If you want to liven up the questing a bit with some cooperative play, a second player can pick up another Wii remote and drop in at any time, taking control of Gandalf (and Frodo’s sister Elanor in the shire sequences, make-believing to be Gandalf). For co-op play the camera pans back to get a view of both players, avoiding confusing split-screen issues and keeping the gameplay seamless. Gandalf has a completely different play style, using projectiles and spells to defeat enemies, heal Aragorn and gain access to items sealed away by magic. It’s an impressive addition to the already deep game and adds further variety; if my brother and I got tired of playing as Aragorn or Gandalf we’d just swap controllers and keep going.Headstrong has also brought one of the more stylistically beautiful games to the Wii, forgoing the bland brown and gray of the films and drenching Aragorn’s Quest in vibrant colors. The environments make good use of bloom lighting, the most dramatic example being when the sun rises or sets and filters golden strands through the trees. The art design is somewhat exaggerated, particularly in the characters, giving the game a fairytale appearance reminiscent of Prince of Persia: The Sands of Time. The shire has a soft, serene quality while the environments that Aragorn explores range from dreary to mysterious to grand and uplifting, reflecting the spirit of various film locations rather than their literal gritty appearance. Again, it all looks a lot like Twilight Princess but creates the same earthy, natural beauty of realistic locations without resorting to the drab, boring colors that you see in so many games these days.

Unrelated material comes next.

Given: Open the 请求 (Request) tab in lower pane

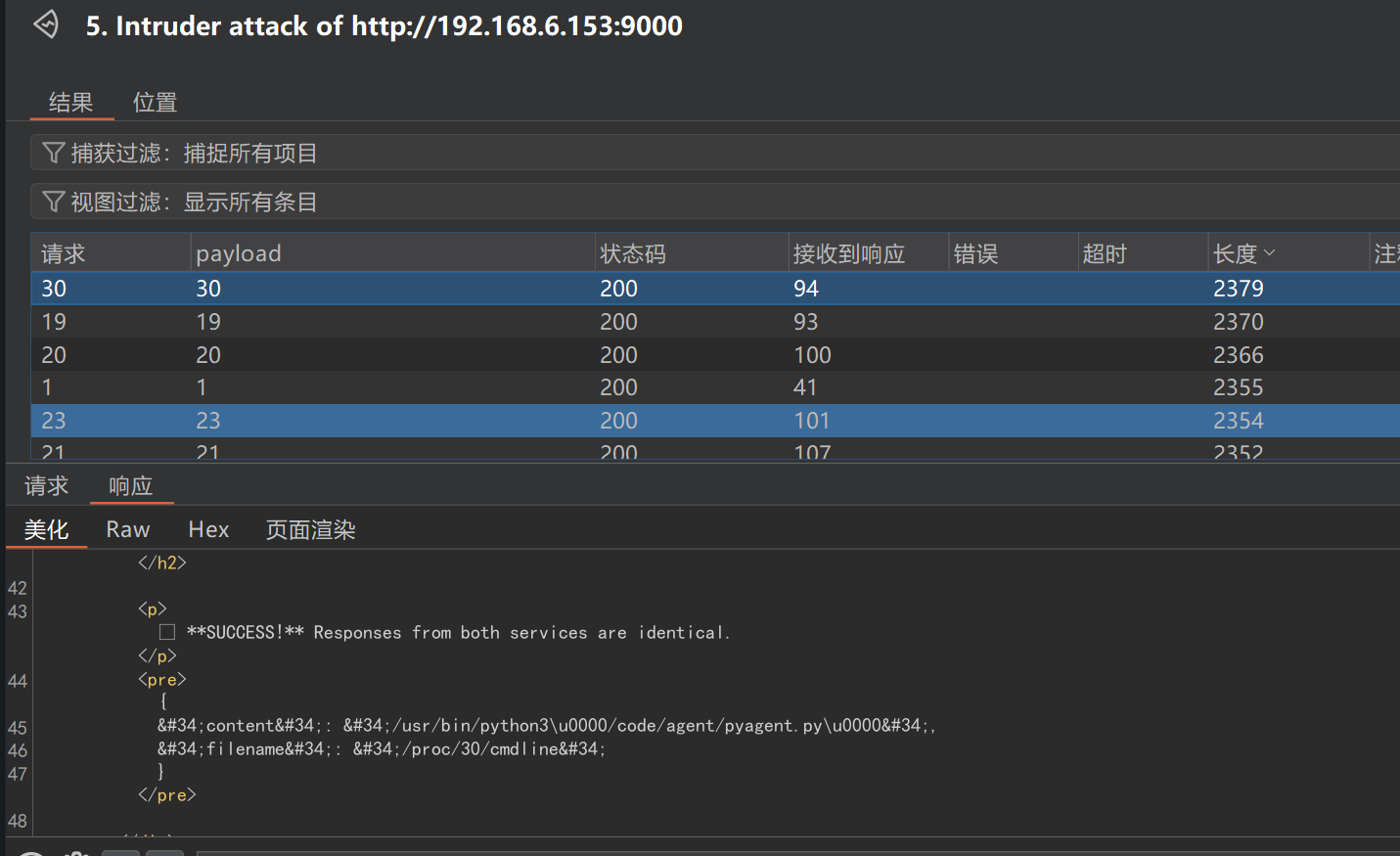Looking at the screenshot, I should 46,485.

The game’s audio component is surprisingly top-grade as well, doing the epic scale of the movies justice in a game that admittedly concentrates them down into their basic essence. Headstrong brought in Sean Astin and John Rhys-Davies to reprise their roles of Samwise and Gimli respectively, with convincing sound-alikes filling out the rest of the cast. The amount of dialogue from Astin is impressive—he narrates most of the game as it’s always a story that Sam is telling. The accompanying music is particularly good, mimicking recognizable themes from the films but also adding pieces to the shire and incidental scenes. All of the music is orchestral and expertly scored—there isn’t a single throw-away piece in the game and while it’s a little too similar at times to the music from the Fable series it at least has the same sweeping, enchanting quality.

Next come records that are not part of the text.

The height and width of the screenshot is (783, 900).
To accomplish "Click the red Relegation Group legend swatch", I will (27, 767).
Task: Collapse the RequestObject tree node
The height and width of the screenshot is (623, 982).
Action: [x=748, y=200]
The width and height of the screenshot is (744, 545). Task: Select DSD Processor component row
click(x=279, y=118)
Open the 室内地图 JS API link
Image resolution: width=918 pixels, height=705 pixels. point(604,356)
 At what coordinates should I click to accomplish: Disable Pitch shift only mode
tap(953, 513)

The only real complaint I can make about Aragorn’s Quest is that it’s too similar to the popular game series it borrows from. If you’ve played Zelda or Fable you’ll get a lot of Tolkien-flavored déjà vu playing through Aragorn’s Quest. The game is also incredibly easy, even on the harder difficulties—Headstrong was obviously trying to make this a game that any fan of LOTR could get into.

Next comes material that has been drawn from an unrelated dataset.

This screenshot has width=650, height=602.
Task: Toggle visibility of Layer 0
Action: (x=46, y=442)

In that respect, they’ve succeeded. While it may be easy to the point of tedium to an experienced gamer like me, it still offers a rich, well-measured primer to Tolkien’s universe. I wouldn’t call myself a fan now but at least I have a better appreciation for the fiction. Aragorn’s quest is an excellent introduction to the Lord of the Rings trilogy and serves as a greatest hits collection for people who are already steeped in the mythos. It won’t give you much of a challenge but it’s a well intentioned, decently lengthy and entertaining journey while it lasts.